白頭山トゥルチュク酒を手にする北朝鮮住民の姿=労働新聞(c)news1
白頭山トゥルチュク酒を手にする北朝鮮住民の姿=労働新聞(c)news1

【07月08日 KOREA WAVE】韓国に2025年9月に持ち込まれ、国内での流通を待っていた北朝鮮産の酒3500本が、最終的な承認を得られないままタイへ再輸出される見通しとなった。手続きの長期化による資金負担などが影響したとみられる。

複数の対北朝鮮経済協力関係者によると、事業者が今年5月、韓国統一省に北朝鮮酒の搬入承認申請を取り下げる意向を伝え、同省もこれを受理した模様だ。

この事業者は2025年9月、中国の業者などを通じて北朝鮮の貿易会社と契約。北朝鮮産の伝統酒である「テンジャン酒」1200本と「トゥルチュク酒」2300本の計3500本を仁川港に搬入した。

国際社会による対北朝鮮制裁の規定に抵触するのを避けるため、代金は現金ではなく「現物の砂糖」と交換するバーター取引の形を取った。これに対し、統一省は現物交換を証明する最終書類の提出を求めていたが、事業者は必要書類の確保に難航。酒は仁川の税関に長期保管されたままになっていた。
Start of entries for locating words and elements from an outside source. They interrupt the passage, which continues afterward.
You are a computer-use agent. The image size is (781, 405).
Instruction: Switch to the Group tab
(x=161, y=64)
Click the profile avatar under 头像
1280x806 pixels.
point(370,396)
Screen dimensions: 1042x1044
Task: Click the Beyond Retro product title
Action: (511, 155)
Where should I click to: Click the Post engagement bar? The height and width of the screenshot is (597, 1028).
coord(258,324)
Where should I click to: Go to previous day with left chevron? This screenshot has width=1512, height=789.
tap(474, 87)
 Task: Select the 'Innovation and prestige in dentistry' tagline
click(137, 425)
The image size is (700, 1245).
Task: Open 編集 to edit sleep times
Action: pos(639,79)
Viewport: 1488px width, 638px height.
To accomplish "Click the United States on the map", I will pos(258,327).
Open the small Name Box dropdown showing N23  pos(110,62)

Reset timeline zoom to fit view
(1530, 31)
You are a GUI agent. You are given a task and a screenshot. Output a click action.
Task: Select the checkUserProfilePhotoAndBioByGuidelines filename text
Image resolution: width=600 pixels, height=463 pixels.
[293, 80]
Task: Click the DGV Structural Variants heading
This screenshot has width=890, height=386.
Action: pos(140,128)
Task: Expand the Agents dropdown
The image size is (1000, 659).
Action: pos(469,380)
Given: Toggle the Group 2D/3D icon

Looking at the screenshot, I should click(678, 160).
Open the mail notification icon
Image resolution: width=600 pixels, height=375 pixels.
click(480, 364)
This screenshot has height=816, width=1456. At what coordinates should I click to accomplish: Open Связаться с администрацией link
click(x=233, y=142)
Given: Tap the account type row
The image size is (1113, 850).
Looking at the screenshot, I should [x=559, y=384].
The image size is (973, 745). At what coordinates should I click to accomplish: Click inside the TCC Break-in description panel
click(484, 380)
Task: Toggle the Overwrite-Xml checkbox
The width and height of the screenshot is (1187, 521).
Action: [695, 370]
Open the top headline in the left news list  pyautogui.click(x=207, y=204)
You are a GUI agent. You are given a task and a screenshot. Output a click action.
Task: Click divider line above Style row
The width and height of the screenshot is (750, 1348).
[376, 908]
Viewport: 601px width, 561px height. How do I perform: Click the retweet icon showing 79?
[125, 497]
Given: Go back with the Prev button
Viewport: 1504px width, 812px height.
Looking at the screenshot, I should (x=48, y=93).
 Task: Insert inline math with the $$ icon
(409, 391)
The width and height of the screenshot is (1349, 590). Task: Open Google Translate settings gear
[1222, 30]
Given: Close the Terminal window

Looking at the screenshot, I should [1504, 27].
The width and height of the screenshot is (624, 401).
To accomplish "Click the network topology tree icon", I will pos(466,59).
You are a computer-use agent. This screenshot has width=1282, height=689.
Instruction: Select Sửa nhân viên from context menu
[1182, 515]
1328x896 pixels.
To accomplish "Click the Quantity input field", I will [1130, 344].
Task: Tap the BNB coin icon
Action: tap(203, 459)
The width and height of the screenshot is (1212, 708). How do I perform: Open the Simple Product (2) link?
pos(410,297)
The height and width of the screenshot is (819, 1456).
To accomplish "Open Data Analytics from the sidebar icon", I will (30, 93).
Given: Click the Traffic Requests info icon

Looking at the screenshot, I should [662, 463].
事業者は、通関手続きの遅れや内部事情が重なったことで搬入を断念したと説明。一度既存の手続きを取り消した上で、改めて輸入を準備する意向を示している。

税関に保管されている3500本の酒は、いったんタイへ再輸出されて現地で販売される予定で、事業者はその後、改めて韓国への再搬入を目指すという。